BNSF Implements New Safety Rules for Oil Trains

In letter to shippers, railroad officials say “we know this commodity can be moved safely”

By Justin Franz

In an effort to safely move massive oil trains from North Dakota’s Bakken oil fields, BNSF Railway has told shippers that it is implementing its own rules to try and prevent explosive derailments and accidental spills.

In a letter to its customers on March 30, the railroad announced it would require oil trains to travel at slower speeds through populated areas, increase track inspections along waterways and encourage shippers to use safer and stronger tank cars.

The announcement comes less than two months after a BNSF oil train derailed and exploded in Illinois. No one was injured in the accident.

“As we are all aware, recent incidents involving rail transportation of shale crude have continued to rise concerns among customers, railroads and the communities we serve on the ability of this particular commodity to be moved safely,” wrote Steve Bobb, BNSF executive vice president and chief marketing officer, and Greg Fox, executive vice president and chief operations officer, in a joint letter published online. “We know this commodity can be moved safely. It requires the right tank cars and ongoing risk reduction.”

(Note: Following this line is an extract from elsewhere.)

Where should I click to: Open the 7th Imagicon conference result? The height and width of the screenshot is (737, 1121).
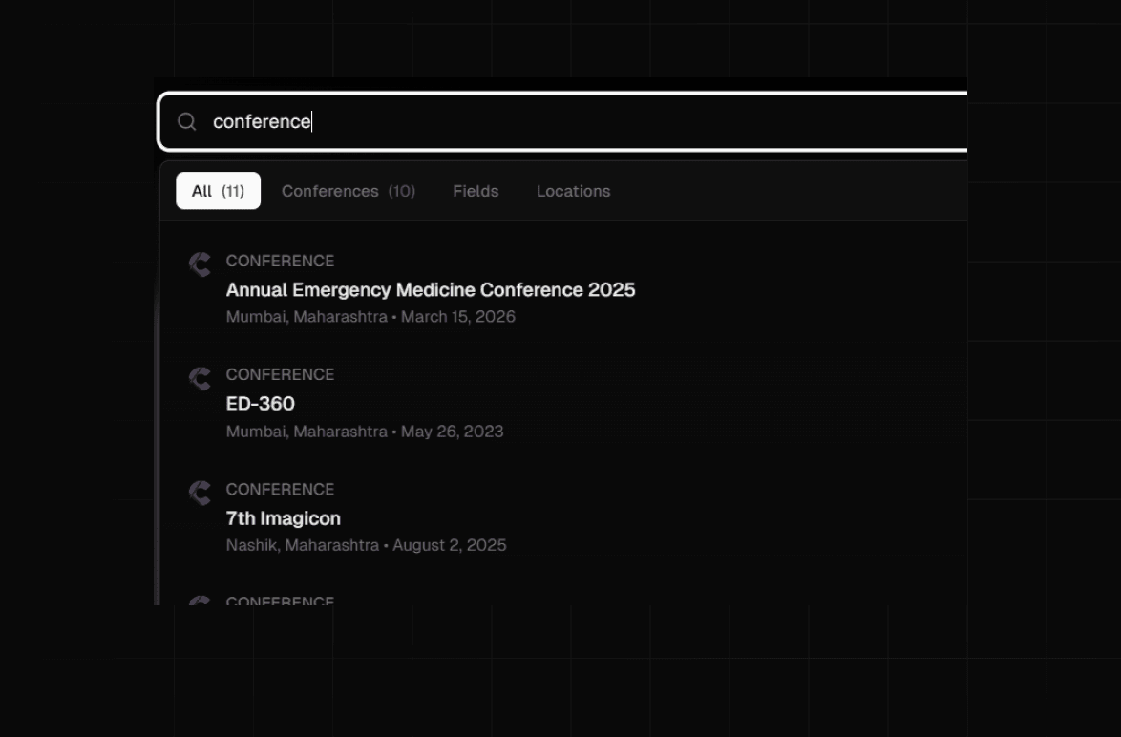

In the letter, Bobb and Fox said that the railroad would increase the number of track inspections along “critical waterways,” including the Flathead and Kootenai rivers and Whitefish Lake. Starting March 25, the railroad also required engineers running oil trains through large municipal areas with populations over 100,000 people to not exceed 35 miles per hour. That would not apply to trains running through rural areas, but BNSF spokesperson Matt Jones said that trains along Glacier National Park and through the Flathead Valley usually run anywhere from 25 to 45 miles per hour.

The railroad is also urging shippers to use stronger tank cars and will ban the use of DOT-111 and unmodified CPC-1232 cars within three years. The DOT-111 tank car was at the center of the deadly 2013 oil train wreck in Quebec that killed 47 people and leveled more than 30 buildings.

Tougher CPC-1232 tank cars were introduced soon after, but a series of oil train wrecks in February and March of this year showed that the new tank cars were not as safe as the industry had believed. In January, the railroad began to charge oil shippers $1,000 every time they used an older tank car. In March, the American Fuel & Petrochemical Manufactures filed a lawsuit against the railroad alleging that new surcharge was unfair and illegal. The railroad has said the surcharge will encourage shippers to improve tank car safety. Most tank cars are owned by third-party leasing companies and not the railroads themselves.